§ WORK INSTRUCTION
The reply should contain only the lines from the start of the records through the line with "Image resolution: width=903", reproduced verbatim and without pictures.

§ RECORDS SUPPLIED
_ _ _

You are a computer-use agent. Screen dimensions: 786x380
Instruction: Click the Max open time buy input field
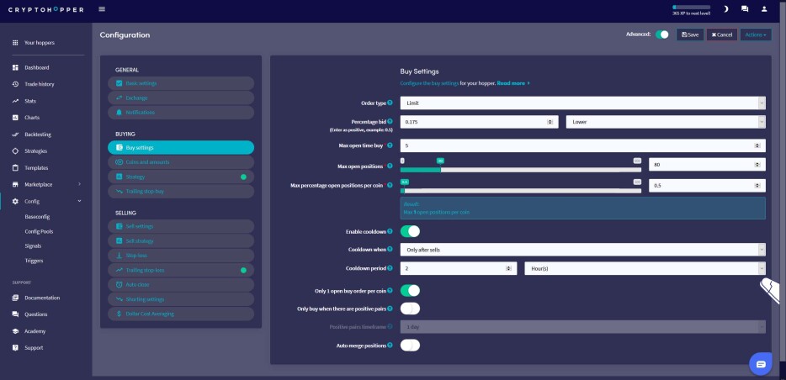(582, 145)
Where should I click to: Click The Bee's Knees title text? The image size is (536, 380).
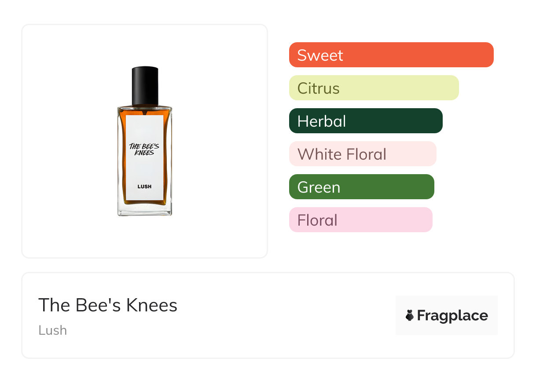pos(108,305)
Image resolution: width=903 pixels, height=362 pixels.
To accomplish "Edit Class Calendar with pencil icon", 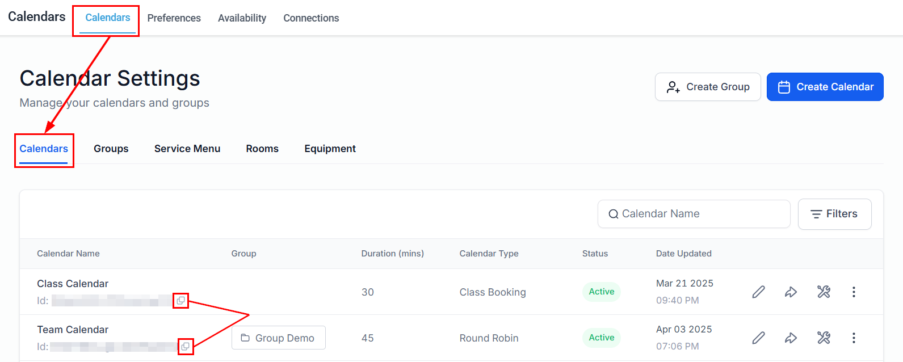I will point(758,292).
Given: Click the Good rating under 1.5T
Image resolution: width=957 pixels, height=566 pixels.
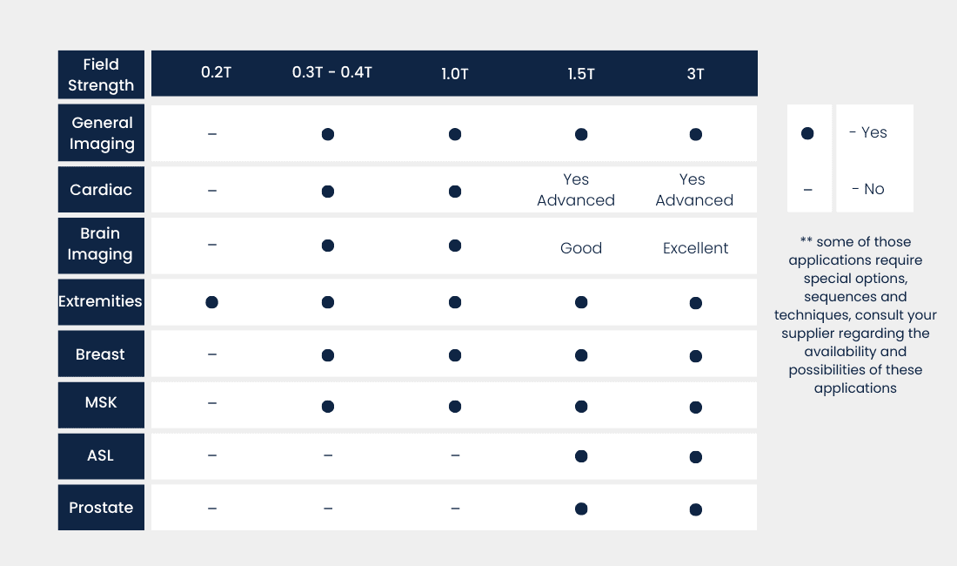Looking at the screenshot, I should tap(581, 248).
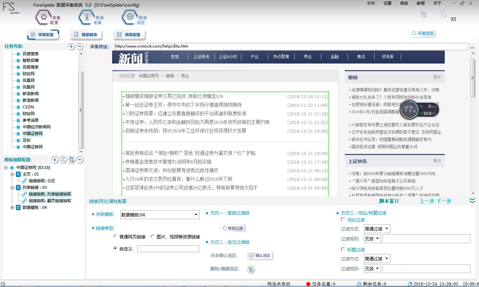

_ _ _

§ WRITTEN ANSWER
You are a computer-use agent. Screen dimensions: 786x380
Instruction: Click the Max open time buy input field
(582, 145)
Where should I click to: Click The Bee's Knees title text? The image size is (536, 380).
pos(108,305)
Image resolution: width=903 pixels, height=362 pixels.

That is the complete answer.